EXERCISE TASK: Can you rewrite all the data below, changing each "GUI agent" to "desktop assistant" and leaving everything else the same?

INFORMATION GIVEN:
================================
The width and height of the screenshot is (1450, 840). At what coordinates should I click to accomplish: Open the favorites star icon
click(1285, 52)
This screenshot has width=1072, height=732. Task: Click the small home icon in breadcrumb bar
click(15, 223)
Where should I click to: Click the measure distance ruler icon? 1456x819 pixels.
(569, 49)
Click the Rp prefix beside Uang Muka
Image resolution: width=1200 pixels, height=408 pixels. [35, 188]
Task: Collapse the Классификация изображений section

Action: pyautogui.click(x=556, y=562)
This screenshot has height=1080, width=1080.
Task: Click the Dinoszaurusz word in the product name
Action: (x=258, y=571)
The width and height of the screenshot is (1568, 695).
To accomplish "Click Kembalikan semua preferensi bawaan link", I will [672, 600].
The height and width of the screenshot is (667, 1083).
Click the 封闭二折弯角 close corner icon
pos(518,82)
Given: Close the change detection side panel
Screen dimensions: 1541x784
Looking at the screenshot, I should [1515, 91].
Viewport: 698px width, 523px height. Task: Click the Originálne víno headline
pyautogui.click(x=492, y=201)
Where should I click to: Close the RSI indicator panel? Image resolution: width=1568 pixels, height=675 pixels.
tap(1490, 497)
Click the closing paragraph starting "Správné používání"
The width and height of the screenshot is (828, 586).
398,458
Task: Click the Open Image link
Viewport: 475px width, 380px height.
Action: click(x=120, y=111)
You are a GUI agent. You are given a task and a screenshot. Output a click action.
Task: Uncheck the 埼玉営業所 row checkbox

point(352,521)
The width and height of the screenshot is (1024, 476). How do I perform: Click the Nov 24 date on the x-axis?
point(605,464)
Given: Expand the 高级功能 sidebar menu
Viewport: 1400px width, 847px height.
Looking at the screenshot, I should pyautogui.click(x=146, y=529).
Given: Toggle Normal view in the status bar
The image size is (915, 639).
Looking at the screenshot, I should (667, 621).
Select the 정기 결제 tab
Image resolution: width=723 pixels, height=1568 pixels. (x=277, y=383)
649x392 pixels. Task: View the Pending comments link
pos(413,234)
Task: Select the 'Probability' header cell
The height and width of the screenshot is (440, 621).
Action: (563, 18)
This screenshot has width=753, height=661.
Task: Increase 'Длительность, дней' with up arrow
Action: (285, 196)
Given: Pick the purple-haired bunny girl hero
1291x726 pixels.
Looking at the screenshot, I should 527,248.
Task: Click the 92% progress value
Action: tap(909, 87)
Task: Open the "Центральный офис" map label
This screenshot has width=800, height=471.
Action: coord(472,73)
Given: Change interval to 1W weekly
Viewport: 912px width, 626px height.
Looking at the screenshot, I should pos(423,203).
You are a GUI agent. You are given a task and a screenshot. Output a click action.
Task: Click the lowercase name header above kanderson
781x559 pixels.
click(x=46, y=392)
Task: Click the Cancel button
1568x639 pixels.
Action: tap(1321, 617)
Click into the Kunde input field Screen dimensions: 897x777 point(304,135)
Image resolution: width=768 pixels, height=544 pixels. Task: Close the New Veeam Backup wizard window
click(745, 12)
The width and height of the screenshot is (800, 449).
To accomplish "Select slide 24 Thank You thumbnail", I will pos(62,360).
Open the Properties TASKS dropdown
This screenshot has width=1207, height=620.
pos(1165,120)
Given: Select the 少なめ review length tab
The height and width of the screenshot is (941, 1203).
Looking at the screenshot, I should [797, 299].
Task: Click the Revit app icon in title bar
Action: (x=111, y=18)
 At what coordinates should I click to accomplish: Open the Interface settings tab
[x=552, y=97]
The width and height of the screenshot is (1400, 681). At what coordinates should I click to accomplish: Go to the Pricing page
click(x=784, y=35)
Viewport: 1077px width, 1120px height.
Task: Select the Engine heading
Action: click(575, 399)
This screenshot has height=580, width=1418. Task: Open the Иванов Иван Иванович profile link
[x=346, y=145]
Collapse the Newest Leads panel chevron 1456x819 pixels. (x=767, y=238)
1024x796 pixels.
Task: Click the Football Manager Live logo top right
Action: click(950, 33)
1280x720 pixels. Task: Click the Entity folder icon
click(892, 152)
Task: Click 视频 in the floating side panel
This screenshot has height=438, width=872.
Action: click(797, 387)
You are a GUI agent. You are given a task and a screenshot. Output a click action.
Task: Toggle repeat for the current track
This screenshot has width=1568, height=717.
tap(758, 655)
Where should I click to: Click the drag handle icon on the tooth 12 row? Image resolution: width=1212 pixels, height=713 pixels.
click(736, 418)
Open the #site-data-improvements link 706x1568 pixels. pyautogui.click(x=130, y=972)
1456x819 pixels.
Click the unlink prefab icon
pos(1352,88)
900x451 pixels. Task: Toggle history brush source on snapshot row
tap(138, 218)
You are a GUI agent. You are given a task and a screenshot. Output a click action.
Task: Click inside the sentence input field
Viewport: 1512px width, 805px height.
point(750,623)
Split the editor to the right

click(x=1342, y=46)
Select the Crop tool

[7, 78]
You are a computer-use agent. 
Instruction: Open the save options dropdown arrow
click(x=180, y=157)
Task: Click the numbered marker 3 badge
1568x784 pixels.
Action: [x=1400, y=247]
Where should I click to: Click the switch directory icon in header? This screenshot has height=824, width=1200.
================================
TASK ANSWER:
The width and height of the screenshot is (1450, 840). At what coordinates should I click to accomplish: Open the favorites star icon
click(1285, 52)
This screenshot has width=1072, height=732. Task: Click the small home icon in breadcrumb bar
click(15, 223)
Where should I click to: Click the measure distance ruler icon? 1456x819 pixels.
(569, 49)
Click the Rp prefix beside Uang Muka
Image resolution: width=1200 pixels, height=408 pixels. [35, 188]
Task: Collapse the Классификация изображений section

Action: pyautogui.click(x=556, y=562)
This screenshot has height=1080, width=1080.
Task: Click the Dinoszaurusz word in the product name
Action: (x=258, y=571)
The width and height of the screenshot is (1568, 695).
To accomplish "Click Kembalikan semua preferensi bawaan link", I will [672, 600].
The height and width of the screenshot is (667, 1083).
Click the 封闭二折弯角 close corner icon
pos(518,82)
Given: Close the change detection side panel
Screen dimensions: 1541x784
Looking at the screenshot, I should [1515, 91].
Viewport: 698px width, 523px height. Task: Click the Originálne víno headline
pyautogui.click(x=492, y=201)
Where should I click to: Close the RSI indicator panel? Image resolution: width=1568 pixels, height=675 pixels.
tap(1490, 497)
Click the closing paragraph starting "Správné používání"
The width and height of the screenshot is (828, 586).
398,458
Task: Click the Open Image link
Viewport: 475px width, 380px height.
Action: click(x=120, y=111)
You are a desktop assistant. You are given a task and a screenshot. Output a click action.
Task: Uncheck the 埼玉営業所 row checkbox

point(352,521)
The width and height of the screenshot is (1024, 476). How do I perform: Click the Nov 24 date on the x-axis?
point(605,464)
Given: Expand the 高级功能 sidebar menu
Viewport: 1400px width, 847px height.
Looking at the screenshot, I should pyautogui.click(x=146, y=529).
Given: Toggle Normal view in the status bar
The image size is (915, 639).
Looking at the screenshot, I should (667, 621).
Select the 정기 결제 tab
Image resolution: width=723 pixels, height=1568 pixels. (x=277, y=383)
649x392 pixels. Task: View the Pending comments link
pos(413,234)
Task: Select the 'Probability' header cell
The height and width of the screenshot is (440, 621).
Action: (563, 18)
This screenshot has width=753, height=661.
Task: Increase 'Длительность, дней' with up arrow
Action: (285, 196)
Given: Pick the purple-haired bunny girl hero
1291x726 pixels.
Looking at the screenshot, I should 527,248.
Task: Click the 92% progress value
Action: tap(909, 87)
Task: Open the "Центральный офис" map label
This screenshot has width=800, height=471.
Action: coord(472,73)
Given: Change interval to 1W weekly
Viewport: 912px width, 626px height.
Looking at the screenshot, I should pos(423,203).
You are a desktop assistant. You are given a task and a screenshot. Output a click action.
Task: Click the lowercase name header above kanderson
781x559 pixels.
click(x=46, y=392)
Task: Click the Cancel button
1568x639 pixels.
Action: tap(1321, 617)
Click into the Kunde input field Screen dimensions: 897x777 point(304,135)
Image resolution: width=768 pixels, height=544 pixels. Task: Close the New Veeam Backup wizard window
click(745, 12)
The width and height of the screenshot is (800, 449).
To accomplish "Select slide 24 Thank You thumbnail", I will pos(62,360).
Open the Properties TASKS dropdown
This screenshot has width=1207, height=620.
pos(1165,120)
Given: Select the 少なめ review length tab
The height and width of the screenshot is (941, 1203).
Looking at the screenshot, I should [797, 299].
Task: Click the Revit app icon in title bar
Action: (x=111, y=18)
 At what coordinates should I click to accomplish: Open the Interface settings tab
[x=552, y=97]
The width and height of the screenshot is (1400, 681). At what coordinates should I click to accomplish: Go to the Pricing page
click(x=784, y=35)
Viewport: 1077px width, 1120px height.
Task: Select the Engine heading
Action: click(575, 399)
This screenshot has height=580, width=1418. Task: Open the Иванов Иван Иванович profile link
[x=346, y=145]
Collapse the Newest Leads panel chevron 1456x819 pixels. (x=767, y=238)
1024x796 pixels.
Task: Click the Football Manager Live logo top right
Action: click(950, 33)
1280x720 pixels. Task: Click the Entity folder icon
click(892, 152)
Task: Click 视频 in the floating side panel
This screenshot has height=438, width=872.
Action: click(797, 387)
You are a desktop assistant. You are given a task and a screenshot. Output a click action.
Task: Toggle repeat for the current track
This screenshot has width=1568, height=717.
tap(758, 655)
Where should I click to: Click the drag handle icon on the tooth 12 row? Image resolution: width=1212 pixels, height=713 pixels.
click(736, 418)
Open the #site-data-improvements link 706x1568 pixels. pyautogui.click(x=130, y=972)
1456x819 pixels.
Click the unlink prefab icon
pos(1352,88)
900x451 pixels. Task: Toggle history brush source on snapshot row
tap(138, 218)
You are a desktop assistant. You are given a task and a screenshot. Output a click action.
Task: Click inside the sentence input field
Viewport: 1512px width, 805px height.
point(750,623)
Split the editor to the right

click(x=1342, y=46)
Select the Crop tool

[7, 78]
You are a computer-use agent. 
Instruction: Open the save options dropdown arrow
click(x=180, y=157)
Task: Click the numbered marker 3 badge
1568x784 pixels.
Action: [x=1400, y=247]
Where should I click to: Click the switch directory icon in header? This screenshot has height=824, width=1200.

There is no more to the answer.